ACTIVITY:
Find every line in the data that contains the word "computer". Return each of those lines.
═══
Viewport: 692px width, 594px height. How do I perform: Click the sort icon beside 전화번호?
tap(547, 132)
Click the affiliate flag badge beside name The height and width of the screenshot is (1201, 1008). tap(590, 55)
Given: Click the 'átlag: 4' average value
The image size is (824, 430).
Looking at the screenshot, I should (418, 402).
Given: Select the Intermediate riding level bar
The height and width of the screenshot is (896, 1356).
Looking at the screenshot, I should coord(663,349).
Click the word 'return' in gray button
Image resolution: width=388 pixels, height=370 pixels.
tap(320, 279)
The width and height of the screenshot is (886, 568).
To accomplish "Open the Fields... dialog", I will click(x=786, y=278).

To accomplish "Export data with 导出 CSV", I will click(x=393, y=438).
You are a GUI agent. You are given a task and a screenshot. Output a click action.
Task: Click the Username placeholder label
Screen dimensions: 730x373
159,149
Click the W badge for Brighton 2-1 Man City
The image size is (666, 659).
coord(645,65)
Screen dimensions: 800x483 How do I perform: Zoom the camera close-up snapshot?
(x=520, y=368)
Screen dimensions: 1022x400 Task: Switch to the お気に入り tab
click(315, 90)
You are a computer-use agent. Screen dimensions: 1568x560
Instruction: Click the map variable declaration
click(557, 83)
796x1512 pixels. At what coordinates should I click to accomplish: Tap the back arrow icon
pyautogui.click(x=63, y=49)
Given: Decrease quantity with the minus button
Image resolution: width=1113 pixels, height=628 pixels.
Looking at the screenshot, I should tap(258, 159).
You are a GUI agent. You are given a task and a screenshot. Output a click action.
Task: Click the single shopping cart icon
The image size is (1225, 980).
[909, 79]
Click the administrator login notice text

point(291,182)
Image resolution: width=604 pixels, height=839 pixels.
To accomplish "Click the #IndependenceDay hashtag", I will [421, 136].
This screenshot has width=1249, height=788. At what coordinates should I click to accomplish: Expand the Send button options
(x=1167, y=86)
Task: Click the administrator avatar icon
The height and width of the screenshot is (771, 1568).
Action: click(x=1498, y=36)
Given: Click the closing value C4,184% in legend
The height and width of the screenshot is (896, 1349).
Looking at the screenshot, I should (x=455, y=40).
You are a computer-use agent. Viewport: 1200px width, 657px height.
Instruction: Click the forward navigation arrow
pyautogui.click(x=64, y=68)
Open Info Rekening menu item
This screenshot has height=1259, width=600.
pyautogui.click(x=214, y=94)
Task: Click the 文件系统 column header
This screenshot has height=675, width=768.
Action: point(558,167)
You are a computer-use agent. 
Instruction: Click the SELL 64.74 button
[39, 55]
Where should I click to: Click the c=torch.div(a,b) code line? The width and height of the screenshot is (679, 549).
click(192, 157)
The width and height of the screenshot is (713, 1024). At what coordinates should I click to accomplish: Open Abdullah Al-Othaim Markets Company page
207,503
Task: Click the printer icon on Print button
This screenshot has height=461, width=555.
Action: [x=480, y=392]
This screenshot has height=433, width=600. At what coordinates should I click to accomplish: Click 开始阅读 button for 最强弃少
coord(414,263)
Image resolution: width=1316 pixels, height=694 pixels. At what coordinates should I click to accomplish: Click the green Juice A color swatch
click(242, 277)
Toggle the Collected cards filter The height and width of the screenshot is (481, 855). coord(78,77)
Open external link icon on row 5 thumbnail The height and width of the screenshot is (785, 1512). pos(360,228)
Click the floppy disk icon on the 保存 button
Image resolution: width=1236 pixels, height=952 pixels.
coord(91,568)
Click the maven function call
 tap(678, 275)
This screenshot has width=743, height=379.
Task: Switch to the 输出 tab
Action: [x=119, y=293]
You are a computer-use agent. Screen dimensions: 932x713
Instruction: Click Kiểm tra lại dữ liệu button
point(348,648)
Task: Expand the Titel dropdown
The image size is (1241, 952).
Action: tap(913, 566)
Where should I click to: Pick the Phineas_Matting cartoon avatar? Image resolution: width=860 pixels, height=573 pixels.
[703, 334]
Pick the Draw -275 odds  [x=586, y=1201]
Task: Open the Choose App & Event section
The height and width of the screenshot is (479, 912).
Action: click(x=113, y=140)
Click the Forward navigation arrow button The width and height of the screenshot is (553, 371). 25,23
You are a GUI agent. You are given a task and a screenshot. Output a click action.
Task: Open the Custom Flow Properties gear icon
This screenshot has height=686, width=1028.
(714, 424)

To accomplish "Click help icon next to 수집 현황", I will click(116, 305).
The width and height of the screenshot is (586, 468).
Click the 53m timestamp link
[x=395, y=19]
═══
TASK ANSWER:
You are a computer-use agent. Screen dimensions: 1568x560
You are a computer-use agent. Viewport: 1200px width, 657px height.
You are a computer-use agent. 
You are a computer-use agent. Screen dimensions: 932x713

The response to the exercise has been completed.